### [Task objective]
Output the records as a numbered list without blank lines, covering only the lines starting at the line that contains "Task: Toggle Bold formatting button" and ending at the line that contains "will click(447, 25).".

════════

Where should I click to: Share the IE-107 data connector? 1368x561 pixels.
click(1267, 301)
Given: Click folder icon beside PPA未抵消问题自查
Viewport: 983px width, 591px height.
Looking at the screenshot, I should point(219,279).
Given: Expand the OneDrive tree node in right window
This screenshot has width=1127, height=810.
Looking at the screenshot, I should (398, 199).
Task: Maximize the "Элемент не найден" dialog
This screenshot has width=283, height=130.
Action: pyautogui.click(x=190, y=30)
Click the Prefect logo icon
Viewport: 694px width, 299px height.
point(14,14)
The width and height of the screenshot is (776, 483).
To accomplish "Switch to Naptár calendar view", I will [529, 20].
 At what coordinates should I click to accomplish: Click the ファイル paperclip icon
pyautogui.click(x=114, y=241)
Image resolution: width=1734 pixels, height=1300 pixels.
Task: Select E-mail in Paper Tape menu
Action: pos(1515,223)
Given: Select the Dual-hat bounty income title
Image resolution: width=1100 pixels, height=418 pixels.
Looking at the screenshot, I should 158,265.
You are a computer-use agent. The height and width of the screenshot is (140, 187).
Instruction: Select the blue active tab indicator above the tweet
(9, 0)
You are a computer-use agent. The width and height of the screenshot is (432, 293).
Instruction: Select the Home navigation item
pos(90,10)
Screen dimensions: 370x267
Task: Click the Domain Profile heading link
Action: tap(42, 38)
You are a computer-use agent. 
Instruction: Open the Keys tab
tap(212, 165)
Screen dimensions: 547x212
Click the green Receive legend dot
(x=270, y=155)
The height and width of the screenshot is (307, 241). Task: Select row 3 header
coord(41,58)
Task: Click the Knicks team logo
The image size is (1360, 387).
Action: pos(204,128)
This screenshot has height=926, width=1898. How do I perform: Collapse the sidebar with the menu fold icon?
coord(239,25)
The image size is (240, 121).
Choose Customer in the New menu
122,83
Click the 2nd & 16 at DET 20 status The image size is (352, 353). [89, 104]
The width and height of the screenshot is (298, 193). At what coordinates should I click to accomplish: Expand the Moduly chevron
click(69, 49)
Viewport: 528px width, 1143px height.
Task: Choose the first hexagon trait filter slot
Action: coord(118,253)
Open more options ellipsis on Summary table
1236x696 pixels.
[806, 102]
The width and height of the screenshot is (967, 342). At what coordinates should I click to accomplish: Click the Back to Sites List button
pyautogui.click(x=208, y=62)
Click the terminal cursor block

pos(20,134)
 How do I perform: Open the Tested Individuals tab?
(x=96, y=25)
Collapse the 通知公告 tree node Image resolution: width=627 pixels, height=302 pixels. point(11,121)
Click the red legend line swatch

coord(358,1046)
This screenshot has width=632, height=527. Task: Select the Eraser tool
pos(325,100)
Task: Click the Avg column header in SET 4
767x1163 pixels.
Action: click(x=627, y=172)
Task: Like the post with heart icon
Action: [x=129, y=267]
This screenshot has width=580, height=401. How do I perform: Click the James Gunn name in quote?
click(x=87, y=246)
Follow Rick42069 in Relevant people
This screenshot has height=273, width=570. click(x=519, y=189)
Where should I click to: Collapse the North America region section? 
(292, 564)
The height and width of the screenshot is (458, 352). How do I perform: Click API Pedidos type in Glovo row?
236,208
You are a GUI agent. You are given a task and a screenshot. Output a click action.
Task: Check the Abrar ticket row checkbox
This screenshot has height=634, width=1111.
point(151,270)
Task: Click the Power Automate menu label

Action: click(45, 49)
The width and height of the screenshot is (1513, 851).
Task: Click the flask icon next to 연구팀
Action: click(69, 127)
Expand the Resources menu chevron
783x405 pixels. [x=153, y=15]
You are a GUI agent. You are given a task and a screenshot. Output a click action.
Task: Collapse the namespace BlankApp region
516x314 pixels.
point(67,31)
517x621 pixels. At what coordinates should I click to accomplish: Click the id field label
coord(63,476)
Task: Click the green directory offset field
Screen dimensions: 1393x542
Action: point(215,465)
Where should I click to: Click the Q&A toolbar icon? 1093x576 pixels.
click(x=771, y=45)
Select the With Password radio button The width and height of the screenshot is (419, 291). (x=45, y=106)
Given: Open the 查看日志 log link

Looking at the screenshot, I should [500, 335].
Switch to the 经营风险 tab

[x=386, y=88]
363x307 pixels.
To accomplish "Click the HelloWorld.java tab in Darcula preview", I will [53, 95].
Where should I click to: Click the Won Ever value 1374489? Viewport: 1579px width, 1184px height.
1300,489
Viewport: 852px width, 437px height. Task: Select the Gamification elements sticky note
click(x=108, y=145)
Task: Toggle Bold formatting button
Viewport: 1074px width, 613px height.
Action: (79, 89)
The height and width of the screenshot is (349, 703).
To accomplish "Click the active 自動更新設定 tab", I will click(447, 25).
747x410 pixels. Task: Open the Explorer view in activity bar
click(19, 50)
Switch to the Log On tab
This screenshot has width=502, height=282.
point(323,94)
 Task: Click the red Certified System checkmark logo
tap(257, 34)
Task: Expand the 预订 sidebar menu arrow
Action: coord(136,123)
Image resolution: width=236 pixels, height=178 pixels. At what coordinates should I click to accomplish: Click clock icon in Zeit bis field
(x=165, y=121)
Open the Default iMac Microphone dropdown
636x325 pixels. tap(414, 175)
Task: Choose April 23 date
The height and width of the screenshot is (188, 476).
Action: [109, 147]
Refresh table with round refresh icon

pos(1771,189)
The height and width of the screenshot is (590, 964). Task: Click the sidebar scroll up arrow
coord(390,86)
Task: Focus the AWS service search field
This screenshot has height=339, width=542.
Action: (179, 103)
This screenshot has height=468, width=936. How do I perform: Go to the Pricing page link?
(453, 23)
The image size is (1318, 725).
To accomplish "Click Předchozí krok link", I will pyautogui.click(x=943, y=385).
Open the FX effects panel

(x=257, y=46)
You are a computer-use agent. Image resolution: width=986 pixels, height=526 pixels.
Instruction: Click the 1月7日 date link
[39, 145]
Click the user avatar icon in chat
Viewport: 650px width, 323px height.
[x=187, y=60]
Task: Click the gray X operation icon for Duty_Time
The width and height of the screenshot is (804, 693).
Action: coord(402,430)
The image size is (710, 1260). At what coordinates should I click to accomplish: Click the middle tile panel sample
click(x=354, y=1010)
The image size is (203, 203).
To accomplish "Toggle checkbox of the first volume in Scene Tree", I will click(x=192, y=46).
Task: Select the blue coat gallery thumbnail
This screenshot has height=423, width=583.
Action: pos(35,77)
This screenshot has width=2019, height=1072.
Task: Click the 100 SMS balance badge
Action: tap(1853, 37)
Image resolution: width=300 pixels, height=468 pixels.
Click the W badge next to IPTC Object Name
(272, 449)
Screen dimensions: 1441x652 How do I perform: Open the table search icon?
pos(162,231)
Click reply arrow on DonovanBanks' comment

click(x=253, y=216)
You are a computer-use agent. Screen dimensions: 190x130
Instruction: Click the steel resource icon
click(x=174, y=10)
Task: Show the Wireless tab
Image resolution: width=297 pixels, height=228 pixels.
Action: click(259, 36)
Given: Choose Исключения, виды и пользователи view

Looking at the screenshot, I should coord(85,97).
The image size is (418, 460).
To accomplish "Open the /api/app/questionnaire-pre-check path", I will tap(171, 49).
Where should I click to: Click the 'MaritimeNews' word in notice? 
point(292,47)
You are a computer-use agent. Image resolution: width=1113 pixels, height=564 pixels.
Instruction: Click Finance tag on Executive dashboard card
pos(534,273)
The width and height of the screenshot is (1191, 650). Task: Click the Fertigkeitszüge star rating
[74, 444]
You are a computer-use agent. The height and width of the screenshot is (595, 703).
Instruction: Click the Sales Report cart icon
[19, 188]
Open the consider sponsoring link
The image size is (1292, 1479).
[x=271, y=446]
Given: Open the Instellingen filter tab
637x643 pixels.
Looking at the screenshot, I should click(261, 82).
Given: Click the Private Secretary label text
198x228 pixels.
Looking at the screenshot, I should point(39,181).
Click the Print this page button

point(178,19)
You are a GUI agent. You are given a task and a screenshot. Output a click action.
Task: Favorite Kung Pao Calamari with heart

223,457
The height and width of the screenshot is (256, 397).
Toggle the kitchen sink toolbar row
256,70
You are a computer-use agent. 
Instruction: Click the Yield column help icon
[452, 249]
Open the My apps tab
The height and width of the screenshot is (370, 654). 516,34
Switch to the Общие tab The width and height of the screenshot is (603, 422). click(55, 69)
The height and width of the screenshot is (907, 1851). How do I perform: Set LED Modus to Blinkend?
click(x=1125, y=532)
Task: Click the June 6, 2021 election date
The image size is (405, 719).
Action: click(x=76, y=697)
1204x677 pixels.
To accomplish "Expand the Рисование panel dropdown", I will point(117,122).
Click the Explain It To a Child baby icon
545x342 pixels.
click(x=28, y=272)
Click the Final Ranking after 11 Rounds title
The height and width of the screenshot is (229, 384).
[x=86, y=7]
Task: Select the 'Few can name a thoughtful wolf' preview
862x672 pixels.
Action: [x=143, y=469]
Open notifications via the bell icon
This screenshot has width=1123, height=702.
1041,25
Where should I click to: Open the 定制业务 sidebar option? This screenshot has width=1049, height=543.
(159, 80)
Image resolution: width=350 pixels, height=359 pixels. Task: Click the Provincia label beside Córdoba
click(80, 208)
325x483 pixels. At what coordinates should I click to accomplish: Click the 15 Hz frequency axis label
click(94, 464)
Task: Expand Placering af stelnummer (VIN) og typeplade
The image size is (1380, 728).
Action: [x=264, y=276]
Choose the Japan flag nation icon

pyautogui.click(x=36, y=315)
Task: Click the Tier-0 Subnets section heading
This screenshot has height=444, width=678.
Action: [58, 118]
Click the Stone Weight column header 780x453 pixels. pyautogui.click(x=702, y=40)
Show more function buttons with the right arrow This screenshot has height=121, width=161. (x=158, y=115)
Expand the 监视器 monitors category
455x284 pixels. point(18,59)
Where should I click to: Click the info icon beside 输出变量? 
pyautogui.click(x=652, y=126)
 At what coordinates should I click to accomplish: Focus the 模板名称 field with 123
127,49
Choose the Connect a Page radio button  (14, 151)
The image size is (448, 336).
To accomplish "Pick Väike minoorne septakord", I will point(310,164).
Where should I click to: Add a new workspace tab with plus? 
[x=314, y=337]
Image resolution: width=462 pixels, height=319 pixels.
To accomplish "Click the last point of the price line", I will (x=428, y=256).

════════

### [Task solution]
1. Task: Toggle Bold formatting button
2. Viewport: 1074px width, 613px height.
3. Action: (79, 89)
4. The height and width of the screenshot is (349, 703).
5. To accomplish "Click the active 自動更新設定 tab", I will click(447, 25).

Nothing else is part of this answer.